Sometimes
Home from a rejuvenating and restorative vacation in the magical Costa Rica. I am happy to report the sensation is bittersweet and not solely morose. The amount of frustrations and anxieties that built and compressed prior to trip were worth the experience. There were so man reasons compiling to not go but the single reason to go that superseded all the others was ironically based in fear: a fear of regret. Which, of course, got me thinking…
We are force fed so many discourses from every possible external source, and not that I am blaming because our “need” to place blame is in my opinion rooted in yet another discourse we have often adapted. Variations an adopted narrative sound like “Fear is weakness” or “Fear nothing”. They are each such generalized bullshit, with evidence being that fear can be motivating. Fear can be fun. Fear can be survival. And the more I examine these cliche narratives declaring “what is” or “what is good” I find myself veering drastically and dramatically away from the yes/no dichotomy and landing within the gray area of sometimes.
Some might say my trip was a bad idea with their own judgments surrounding financial opinions or societal standards. Some might say it was a great idea because ultimately it was thoroughly incredible. The truth is that sometimes things are good and sometimes things are bad and there is no way to predict how they will b or if regret will make an appearance. In the time I have known me I have seen myself far more often than not regret things i did not participate in versus things that I did. Though this facade of understanding of ourselves can be mistaken for certainty or clarity, it is nothing more than an educated guess and an informed choice without guarantee.
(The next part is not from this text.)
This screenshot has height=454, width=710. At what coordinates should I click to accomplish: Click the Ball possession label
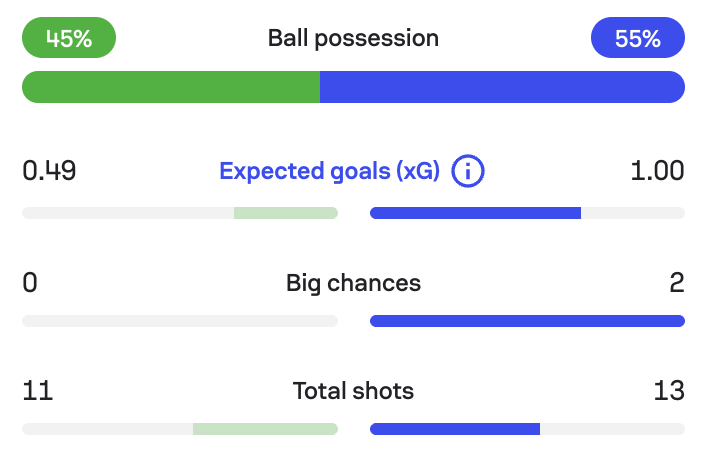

Things and choices are not always that simple. The semantics of humanity have us pulled in many directions, at various times and simultaneously, sometimes repeatedly. We have responsibilities and priorities, externally inflicted and/or internally adopted, and self committed. I have participated myself and encountered many individuals in “the waiting room”. Subconsciously yet voluntarily stuck in a waiting room to avoid the uncertainty of what is outside of it, attached to the assumed potential of what is within the waiting room, we wait. We often assume this waiting is like a real waiting room as well: sitting mindlessly preoccupied with media we are not truly invested in remaining far more concerned about what is not in our line of sight. Sometimes, the room is like this. And sometimes the waiting room is different: active and distracting and so chaotic that the idea we could even be a waiting room seems absurd.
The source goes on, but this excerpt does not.